Using empty MySQL root password may be insecure. Note that phpMyAdmin is using the same set of username and password as MySQL server. Please secure your data by adding a root password.

1. Modify the docker-compose.yml file:

In docker-compose.yml comment out line


in section services:db:environment.

Then change empty string in the line above, and also the line in section services:phpmyadmin:environment

- MYSQL_ROOT_PASSWORD=[your password]

to your password. Note that you should not quoted your password string

2. Modify the ./config/config.yml correspondingly:

In ./config/config.yml, under section mysql:password

password: [your password]

Modify it correspondingly.


For the other configurations, please follow the comments in ./config/config.yml.


Build and run full pipeline for the first time (or after killing all containers)

In the project's root directory, run command

docker-compose up -d --build --force-recreate

Run a part of pipeline again

Often, we want to run only a part of the pipeline with modified configurations.

1. First change the configuration by editing the ./config/config.yml YAML file.

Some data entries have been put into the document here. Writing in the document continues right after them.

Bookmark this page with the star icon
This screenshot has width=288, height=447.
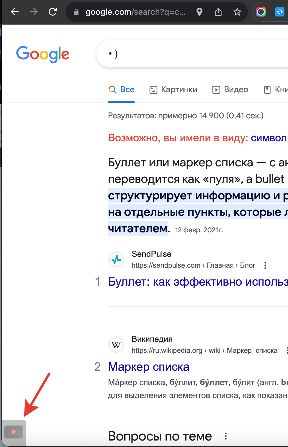237,12
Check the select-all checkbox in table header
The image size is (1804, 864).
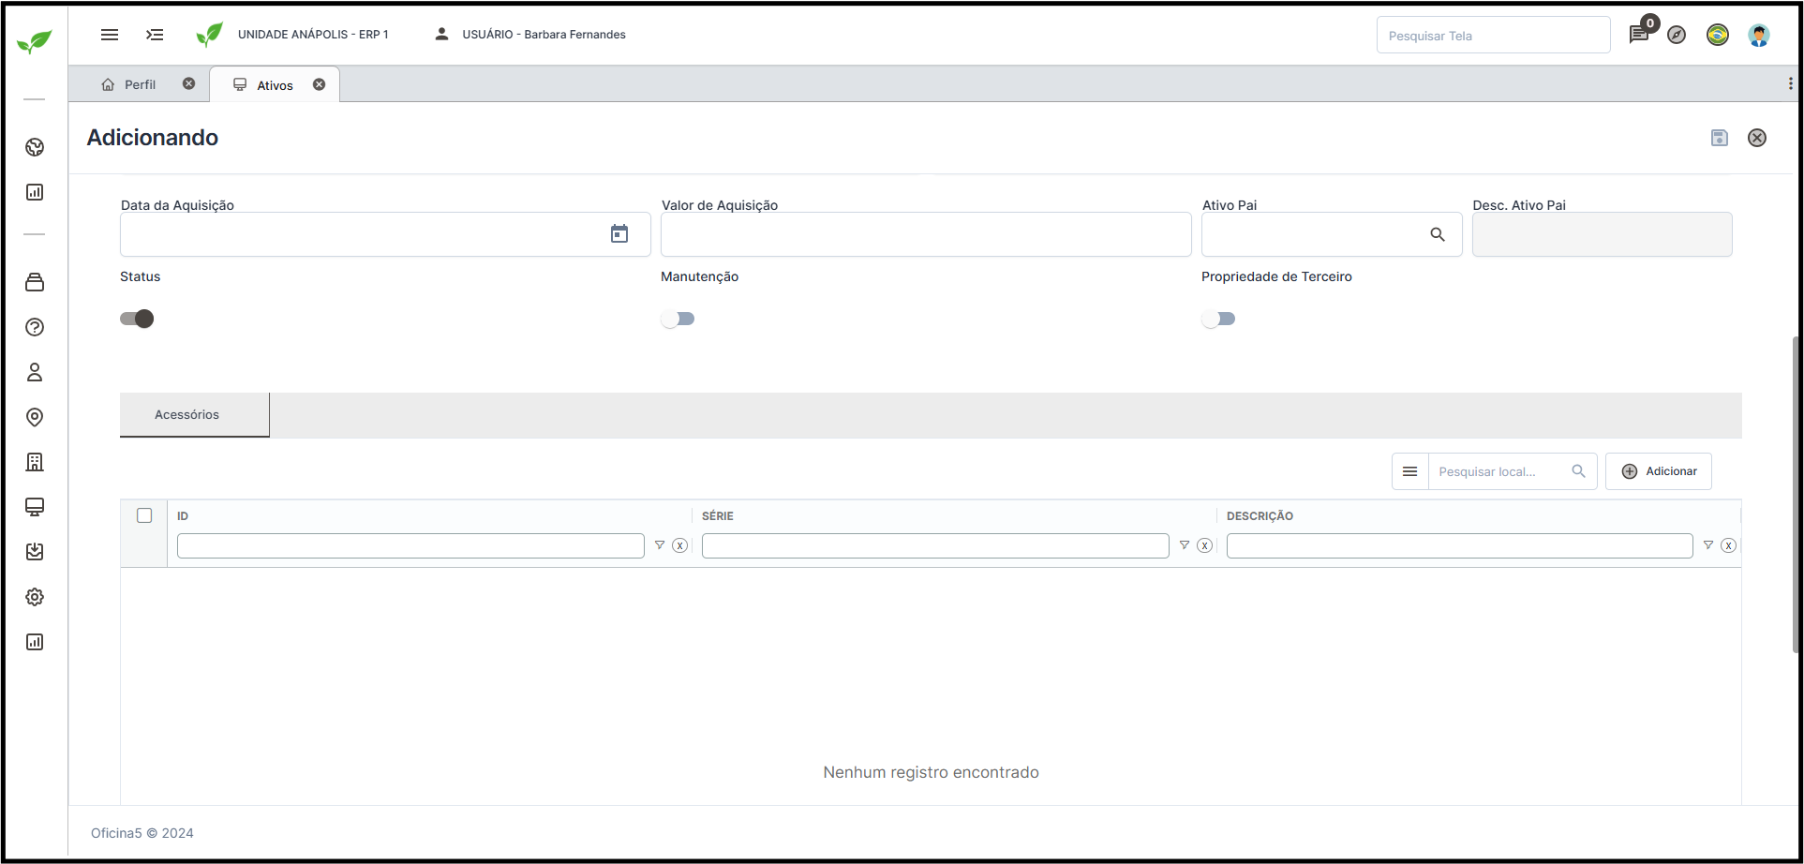(144, 515)
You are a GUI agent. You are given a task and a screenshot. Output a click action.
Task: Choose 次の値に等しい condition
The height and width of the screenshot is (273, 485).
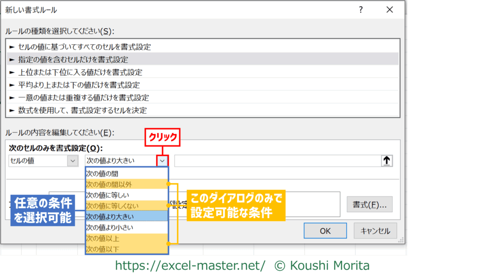pos(126,195)
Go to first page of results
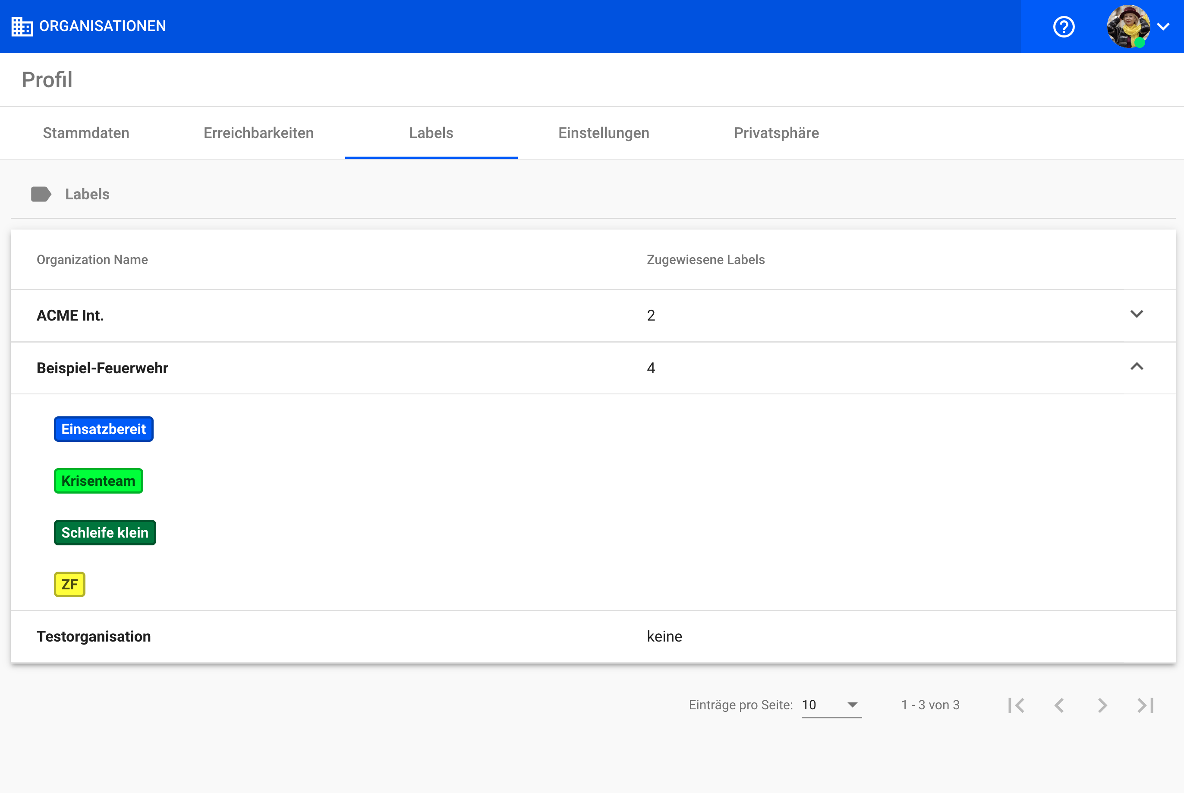1184x793 pixels. click(1016, 705)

For example, you only want to rerun MLQ again, then only turn on MLQ field in the full_pipeline section. Also remember to change the MLQ related configurations.

2. Re-start the full pipeline servies containers

By running command

docker-compose up -d


docker-compose up -d --build

(if there is some relevent code change in submodules)

Please do not turn on --force-recreate flag for re-running a part of pipeline.

Inspect the services

Inspect the stdout of each service

By running command

docker-compose logs [service name]

The service names include: MLC: curated, MLQ: quantified, MLM: modeled, MLV: visualized.

Inspect the resources usage of each service

By running command

docker stats

Stop a specific service

Sometimes, you want to stop a specific service which exposes too much information to the outside but you are not going to use it, (e.g. MLV).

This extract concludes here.